The Grand Jury issued an Indictment on December 12, 2012, which charged the Defendants with: (i) conspiracy to distribute 500 grams or more of cocaine, contrary to 21 U.S.C. § 841(a)(1) and 841(b)(1)(B), and in violation of 21 U.S.C. § 846 ; (ii) conspiracy to distribute marijuana, contrary to 21 U.S.C. § 841(a)(1) and 841(b)(1)(D), and in violation of 21 U.S.C. § 846 ; (iii) conspiracy to launder monetary instruments, contrary to 18 U.S.C. § 1956(a)(1)(B)(i) and in violation of 18 U.S.C. § 1956(h) ; and (v) use of a telephone to facilitate a drug trafficking offense, in violation of 21 U.S.C. § 843(b). See Indictment at 1, filed December 12, 2012 (Doc. 2) (“Indictment”). The Indictment does not set forth any overt acts or specific facts.
The Defendants filed their Motion to compel discovery on August 30, 2013, seeking more than one hundred specific pieces of discovery from the United States. See Motion at 26–49. In response, the United States disclosed the large majority of the items that the Defendants requested—including all wiretap applications filed in this case and their accompanying affidavits; “audio copies of all of the intercepted calls, linesheets of all calls and a filtered list of calls by each individual defendant”; and “numerous reports and confidential source recordings.” United States' Response to Defendants' Joint Motion to Compel Specific Discovery at 2–3, filed September 30, 2013 (Doc. 352) (“Response”). The Court will not recount here the Defendants' arguments regarding the material that the United States has already produced, but will instead focus solely on the Defendants' arguments on the outstanding discovery issues.

MATERIAL PROVIDED =>
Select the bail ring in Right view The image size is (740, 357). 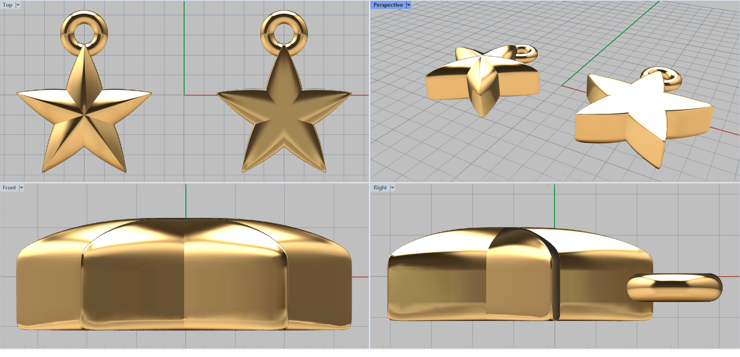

GIVEN INSTRUCTION 1 => According to the court passage, on what date did the Defendants file their Motion to compel discovery?
GIVEN INSTRUCTION 2 => Please return the court passage word for word from "The Grand Jury" to "or specific facts.".
The listing is separate material from the court passage.

CORRECT OUTPUT 1 => August 30, 2013.

CORRECT OUTPUT 2 =>
The Grand Jury issued an Indictment on December 12, 2012, which charged the Defendants with: (i) conspiracy to distribute 500 grams or more of cocaine, contrary to 21 U.S.C. § 841(a)(1) and 841(b)(1)(B), and in violation of 21 U.S.C. § 846 ; (ii) conspiracy to distribute marijuana, contrary to 21 U.S.C. § 841(a)(1) and 841(b)(1)(D), and in violation of 21 U.S.C. § 846 ; (iii) conspiracy to launder monetary instruments, contrary to 18 U.S.C. § 1956(a)(1)(B)(i) and in violation of 18 U.S.C. § 1956(h) ; and (v) use of a telephone to facilitate a drug trafficking offense, in violation of 21 U.S.C. § 843(b). See Indictment at 1, filed December 12, 2012 (Doc. 2) (“Indictment”). The Indictment does not set forth any overt acts or specific facts.